By Sasha Terry

Marysville United Methodist Church is currently living into a challenge to birth 10 new expressions of faith with its surrounding community over the next 30 years. The church recently initiated its first expression of faith by utilizing nearby Living Room Coffee House to introduce the community to God in a new way.

Before this challenge came to life, Rev. Jenny Smith was convinced that the church needed to experiment with different ways of connecting people to God. She started several years ago by inviting her congregation to pray for guidance in building an idea. This prompted the church to invite Rev. Dr. William Gibson to Marysville for a visioning conversation, and encounters with new ideas and resources, sparking the idea of 10 expressions of faith over the next 30 years.

Ten expressions of faith in the next 30 years, or 10 in 30, is an idea of discipleship and for encouraging the community to explore faith and God in alternative ways from attending a church service.

Rev. Smith looked first for an expression of faith that would be relational and might warrant an offsite location. The idea of utilizing the existing Living Room Coffee House soon emerged as a possibility. Established in 2014 by Pastor Kim Reynolds of The Hillside Church, a small non-denominational church also in Marysville, The Living Room Coffee House was envisioned as a place where the community can gather and talk about God. The church later struggled financially with the venture and it became a completely separate entity from the church.

On May 8, the Marysville UMC took charge of the space and member Kate Kilroy became the executive director of the space. Kilroy is also assigned as a full-time church planter to Marysville by the Pacific Northwest Conference. With a team of volunteers, including members from The Hillside Church, she is working to improve the common area with various ways for the community to experience faith.

“It’s really fun to get to develop leaders outside of the established model, at the new expression and all the different ways I’m connected as well as within the congregation,” Kilroy said. “We are striving to offer God to a community that right now all uses different language to define that so it’s really important that we honor the culture of those individually different groups.”
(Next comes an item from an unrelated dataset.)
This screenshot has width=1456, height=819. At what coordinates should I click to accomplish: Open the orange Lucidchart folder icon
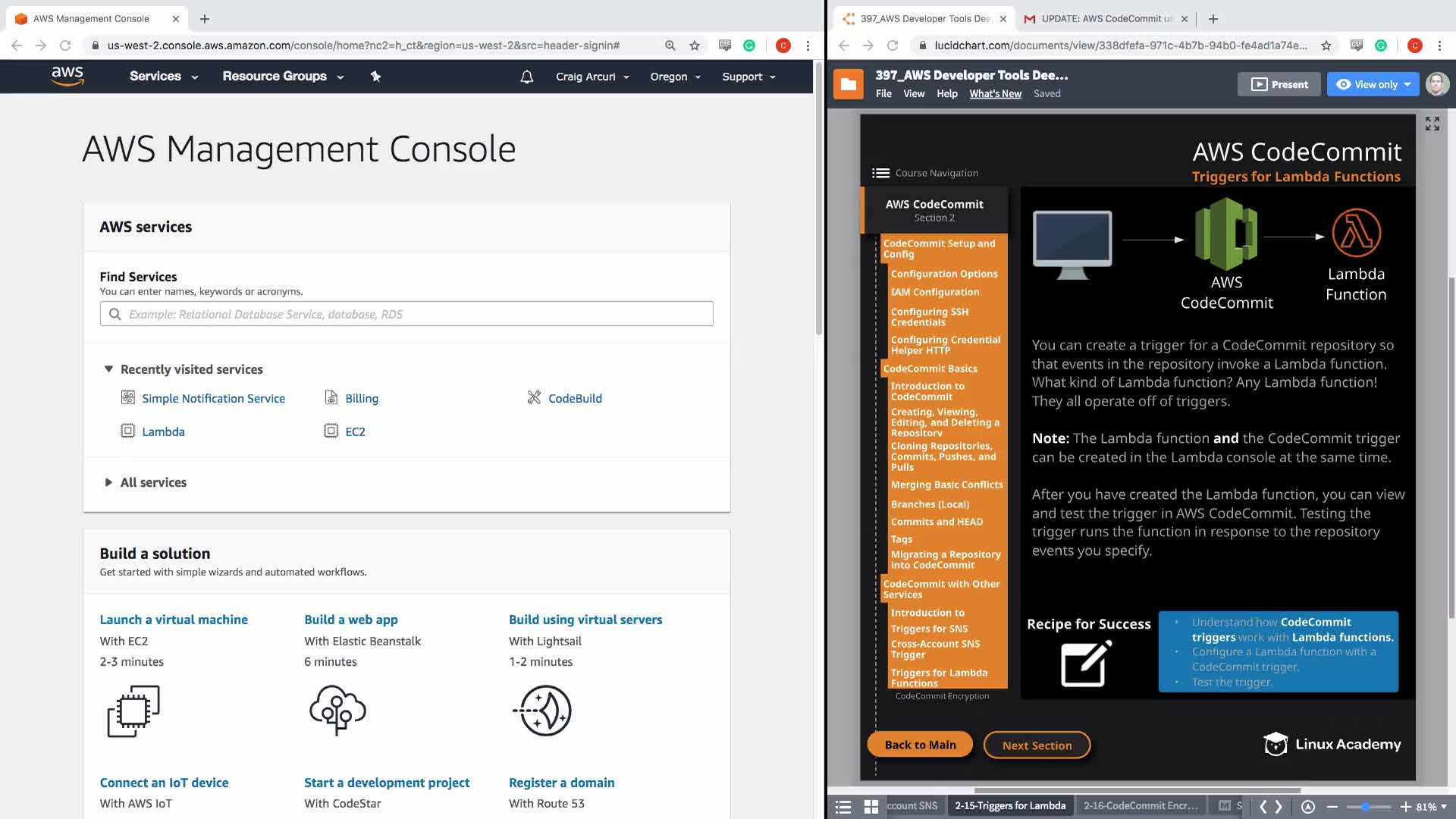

The common area is located at the nonprofit Living Room Coffee House in Marysville, a mile to the west of the Marysville UMC. The space is a hub for multiple meetings for spiritual development and activities that gather simultaneously. Marysville UMC is striving to offer God to a diverse community that uses distinct languages and culture by providing different ways of learning such as bible studies, open mike nights, hikes and more.

“One thing that the church learned through all of this, they’re constantly reminded that for so many other people, church will not look anything like what they think it should look,” Rev. Smith shared adding that it’s an incredible privilege to share with people that “they are loved, they are forgiven, and they could be a community that changes their lives and that’s why we do it.”

Marysville UMC is seeking to continue their mission and create nine new opportunities for the community to learn about God by 2050. They are also looking to develop more leaders to help progress the 10 in 30 idea and grow them spiritually through regular check-ins with church leadership. Kilroy is currently working with a team to form a new expression for this winter to share with the community.

Rev. Smith believes leaders of churches that desire to start an idea similar to the 10 in 30 idea should keep a few things in mind.

She cautions that they must be “incredibly prayerful and discerning about who in their existing faith community, God might be calling to take on some of that work and say yes to that new call.”

“I would definitely encourage leaders to wrestle with why,” Rev. Smith added. “The willingness of a leader to go deep into themselves and to really wrestle with that, I think really gives some good soil for a vision to emerge.”


Sasha Terry is serving as a communications intern for the Pacific Northwest Annual Conference this summer. She is a student at Biola University majoring in journalism with an emphasis in broadcast and minoring in Biblical and Theological Studies.